→ RECORDS FOR THIS TASK:
·····

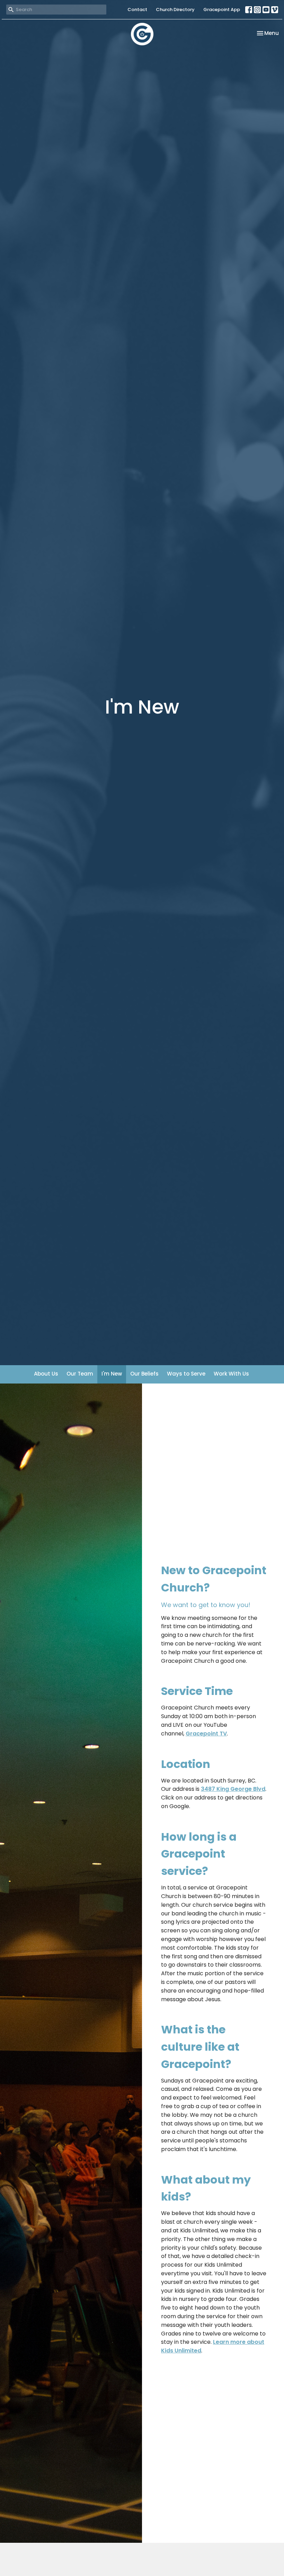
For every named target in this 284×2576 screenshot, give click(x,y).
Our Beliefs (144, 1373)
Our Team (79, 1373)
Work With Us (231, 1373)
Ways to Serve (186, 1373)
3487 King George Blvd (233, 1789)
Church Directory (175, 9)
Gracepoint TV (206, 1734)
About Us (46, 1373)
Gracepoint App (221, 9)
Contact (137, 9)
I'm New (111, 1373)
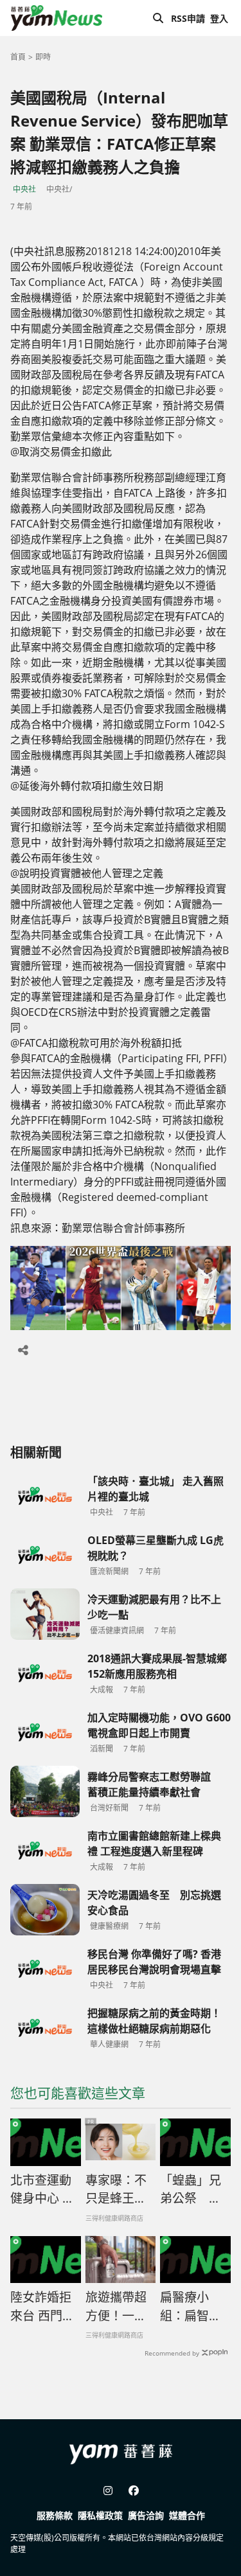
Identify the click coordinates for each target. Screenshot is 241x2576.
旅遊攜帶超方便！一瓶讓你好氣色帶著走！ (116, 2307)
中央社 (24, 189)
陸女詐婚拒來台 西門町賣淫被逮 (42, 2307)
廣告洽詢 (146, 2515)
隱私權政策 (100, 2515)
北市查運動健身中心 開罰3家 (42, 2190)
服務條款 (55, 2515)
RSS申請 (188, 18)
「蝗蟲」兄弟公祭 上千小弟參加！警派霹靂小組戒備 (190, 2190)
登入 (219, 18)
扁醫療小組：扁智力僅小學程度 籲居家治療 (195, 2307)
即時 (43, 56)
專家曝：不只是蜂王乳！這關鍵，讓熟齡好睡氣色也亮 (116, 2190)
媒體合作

·····

→ TASK TO COMPLETE:
Pictures excluded, repeat exactly the lines from the top of the material through the line with "登入 (219, 18)", including both of those lines.

→ WRITTEN ANSWER:
For every named target in this 284×2576 screenshot, give click(x,y).
Our Beliefs (144, 1373)
Our Team (79, 1373)
Work With Us (231, 1373)
Ways to Serve (186, 1373)
3487 King George Blvd (233, 1789)
Church Directory (175, 9)
Gracepoint TV (206, 1734)
About Us (46, 1373)
Gracepoint App (221, 9)
Contact (137, 9)
I'm New (111, 1373)
Identify the click coordinates for each target. Screenshot is 241x2576.
旅遊攜帶超方便！一瓶讓你好氣色帶著走！ (116, 2307)
中央社 (24, 189)
陸女詐婚拒來台 西門町賣淫被逮 (42, 2307)
廣告洽詢 (146, 2515)
隱私權政策 (100, 2515)
北市查運動健身中心 開罰3家 (42, 2190)
服務條款 (55, 2515)
RSS申請 (188, 18)
「蝗蟲」兄弟公祭 上千小弟參加！警派霹靂小組戒備 (190, 2190)
登入 (219, 18)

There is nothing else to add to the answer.